Required work:
Please pick out every line below that contains the string "Instruction" and copy each of those lines.

Data supplied:
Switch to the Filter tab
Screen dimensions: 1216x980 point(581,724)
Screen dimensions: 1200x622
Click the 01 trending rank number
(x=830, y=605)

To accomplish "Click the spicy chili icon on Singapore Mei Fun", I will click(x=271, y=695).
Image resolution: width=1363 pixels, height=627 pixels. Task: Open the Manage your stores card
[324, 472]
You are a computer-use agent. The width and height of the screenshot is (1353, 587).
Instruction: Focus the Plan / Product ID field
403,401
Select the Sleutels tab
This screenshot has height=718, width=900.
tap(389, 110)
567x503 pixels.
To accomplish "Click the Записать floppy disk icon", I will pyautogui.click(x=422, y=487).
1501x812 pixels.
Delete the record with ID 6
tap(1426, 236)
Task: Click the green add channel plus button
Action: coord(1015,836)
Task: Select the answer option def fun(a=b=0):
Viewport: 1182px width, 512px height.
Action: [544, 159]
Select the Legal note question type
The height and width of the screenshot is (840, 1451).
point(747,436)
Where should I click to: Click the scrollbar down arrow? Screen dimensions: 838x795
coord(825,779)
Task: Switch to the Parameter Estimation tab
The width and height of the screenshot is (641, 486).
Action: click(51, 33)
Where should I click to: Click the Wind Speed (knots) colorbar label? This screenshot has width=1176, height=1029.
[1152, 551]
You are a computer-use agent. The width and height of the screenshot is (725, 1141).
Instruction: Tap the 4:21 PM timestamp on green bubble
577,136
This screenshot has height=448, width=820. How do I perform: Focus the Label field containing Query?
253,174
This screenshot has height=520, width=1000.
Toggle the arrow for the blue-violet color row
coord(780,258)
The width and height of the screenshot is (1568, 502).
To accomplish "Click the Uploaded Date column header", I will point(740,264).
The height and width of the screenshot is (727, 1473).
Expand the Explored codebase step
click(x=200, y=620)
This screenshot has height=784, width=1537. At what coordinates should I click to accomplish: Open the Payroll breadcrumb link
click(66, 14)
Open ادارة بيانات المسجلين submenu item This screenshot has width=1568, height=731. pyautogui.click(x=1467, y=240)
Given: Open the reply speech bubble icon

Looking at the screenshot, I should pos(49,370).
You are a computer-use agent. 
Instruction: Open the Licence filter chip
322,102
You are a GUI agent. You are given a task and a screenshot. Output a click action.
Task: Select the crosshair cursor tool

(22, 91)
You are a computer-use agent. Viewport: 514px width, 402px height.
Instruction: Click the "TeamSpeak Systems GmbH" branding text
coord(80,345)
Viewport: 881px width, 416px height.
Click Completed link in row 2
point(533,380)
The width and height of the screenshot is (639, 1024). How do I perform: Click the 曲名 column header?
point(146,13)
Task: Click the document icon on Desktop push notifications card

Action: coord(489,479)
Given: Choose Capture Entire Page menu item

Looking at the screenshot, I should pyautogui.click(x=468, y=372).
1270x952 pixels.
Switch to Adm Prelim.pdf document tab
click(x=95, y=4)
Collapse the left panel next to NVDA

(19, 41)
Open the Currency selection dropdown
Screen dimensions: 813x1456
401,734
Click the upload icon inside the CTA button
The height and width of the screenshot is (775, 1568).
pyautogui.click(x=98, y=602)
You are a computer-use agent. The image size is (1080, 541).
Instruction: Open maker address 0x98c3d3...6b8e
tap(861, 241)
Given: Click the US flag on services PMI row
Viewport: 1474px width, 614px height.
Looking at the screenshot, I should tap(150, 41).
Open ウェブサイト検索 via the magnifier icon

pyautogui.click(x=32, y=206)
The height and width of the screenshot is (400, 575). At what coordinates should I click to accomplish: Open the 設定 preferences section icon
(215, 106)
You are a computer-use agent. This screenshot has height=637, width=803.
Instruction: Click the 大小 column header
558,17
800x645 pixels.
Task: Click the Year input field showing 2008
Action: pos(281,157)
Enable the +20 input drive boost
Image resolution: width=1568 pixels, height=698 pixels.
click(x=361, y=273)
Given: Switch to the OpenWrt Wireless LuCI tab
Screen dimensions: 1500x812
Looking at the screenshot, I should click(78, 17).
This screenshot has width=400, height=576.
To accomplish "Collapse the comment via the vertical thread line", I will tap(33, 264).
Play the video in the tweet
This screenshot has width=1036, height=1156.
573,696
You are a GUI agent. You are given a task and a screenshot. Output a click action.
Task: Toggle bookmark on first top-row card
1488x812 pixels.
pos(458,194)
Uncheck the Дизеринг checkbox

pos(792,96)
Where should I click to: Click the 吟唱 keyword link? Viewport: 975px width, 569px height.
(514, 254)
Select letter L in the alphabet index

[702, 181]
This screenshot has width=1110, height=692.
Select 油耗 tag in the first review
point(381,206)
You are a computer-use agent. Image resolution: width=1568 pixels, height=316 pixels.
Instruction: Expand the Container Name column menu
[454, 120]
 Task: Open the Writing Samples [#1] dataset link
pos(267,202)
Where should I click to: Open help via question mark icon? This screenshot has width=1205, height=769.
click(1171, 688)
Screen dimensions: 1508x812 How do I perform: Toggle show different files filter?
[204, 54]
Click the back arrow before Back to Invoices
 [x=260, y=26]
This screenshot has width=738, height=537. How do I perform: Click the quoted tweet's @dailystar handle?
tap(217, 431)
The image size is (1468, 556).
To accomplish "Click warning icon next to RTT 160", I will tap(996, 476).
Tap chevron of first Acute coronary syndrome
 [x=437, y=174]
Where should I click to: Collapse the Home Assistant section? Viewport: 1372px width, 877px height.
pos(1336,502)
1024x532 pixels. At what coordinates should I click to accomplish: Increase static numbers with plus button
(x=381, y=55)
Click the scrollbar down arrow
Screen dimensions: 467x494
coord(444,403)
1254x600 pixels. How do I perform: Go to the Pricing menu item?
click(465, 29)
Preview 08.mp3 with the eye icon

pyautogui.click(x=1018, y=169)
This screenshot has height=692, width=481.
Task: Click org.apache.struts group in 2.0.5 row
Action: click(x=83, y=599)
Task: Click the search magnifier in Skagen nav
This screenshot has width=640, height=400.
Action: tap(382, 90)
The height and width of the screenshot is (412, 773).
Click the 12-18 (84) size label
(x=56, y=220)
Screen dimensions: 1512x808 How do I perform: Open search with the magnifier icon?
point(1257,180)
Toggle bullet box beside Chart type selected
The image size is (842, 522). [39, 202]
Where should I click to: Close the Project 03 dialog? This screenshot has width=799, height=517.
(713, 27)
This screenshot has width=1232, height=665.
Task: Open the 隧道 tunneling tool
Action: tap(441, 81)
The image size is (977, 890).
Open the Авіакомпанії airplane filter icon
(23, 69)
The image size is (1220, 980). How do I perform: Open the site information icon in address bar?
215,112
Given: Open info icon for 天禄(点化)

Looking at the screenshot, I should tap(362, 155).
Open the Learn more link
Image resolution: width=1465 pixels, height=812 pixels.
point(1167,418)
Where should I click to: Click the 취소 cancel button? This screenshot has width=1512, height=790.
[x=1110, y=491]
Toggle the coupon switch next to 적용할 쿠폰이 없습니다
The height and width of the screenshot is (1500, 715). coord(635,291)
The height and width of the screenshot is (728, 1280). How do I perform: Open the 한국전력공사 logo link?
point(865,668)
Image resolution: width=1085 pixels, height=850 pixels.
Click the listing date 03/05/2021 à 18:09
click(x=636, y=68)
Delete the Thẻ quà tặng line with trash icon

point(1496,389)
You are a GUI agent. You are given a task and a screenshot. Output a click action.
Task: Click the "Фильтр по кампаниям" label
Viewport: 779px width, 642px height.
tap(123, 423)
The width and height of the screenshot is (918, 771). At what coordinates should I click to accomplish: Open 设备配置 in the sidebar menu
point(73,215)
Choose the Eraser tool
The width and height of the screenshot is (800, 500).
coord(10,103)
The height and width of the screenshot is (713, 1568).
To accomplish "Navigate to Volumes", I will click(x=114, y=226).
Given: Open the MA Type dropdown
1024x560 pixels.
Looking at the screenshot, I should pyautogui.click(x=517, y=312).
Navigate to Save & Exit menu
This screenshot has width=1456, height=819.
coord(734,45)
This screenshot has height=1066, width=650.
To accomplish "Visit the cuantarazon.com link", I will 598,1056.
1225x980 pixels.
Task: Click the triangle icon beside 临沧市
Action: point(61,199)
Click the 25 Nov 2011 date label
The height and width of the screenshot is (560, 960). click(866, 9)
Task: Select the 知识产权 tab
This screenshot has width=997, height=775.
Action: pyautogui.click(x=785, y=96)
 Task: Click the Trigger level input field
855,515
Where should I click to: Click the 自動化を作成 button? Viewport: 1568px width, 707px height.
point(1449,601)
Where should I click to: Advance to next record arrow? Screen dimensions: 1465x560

Written solution:
Instruction: Focus the Plan / Product ID field
Instruction: Tap the 4:21 PM timestamp on green bubble
Instruction: Open the Licence filter chip
Instruction: Click the "TeamSpeak Systems GmbH" branding text
Instruction: Open maker address 0x98c3d3...6b8e
Instruction: Click the 大小 column header
Instruction: Expand the Container Name column menu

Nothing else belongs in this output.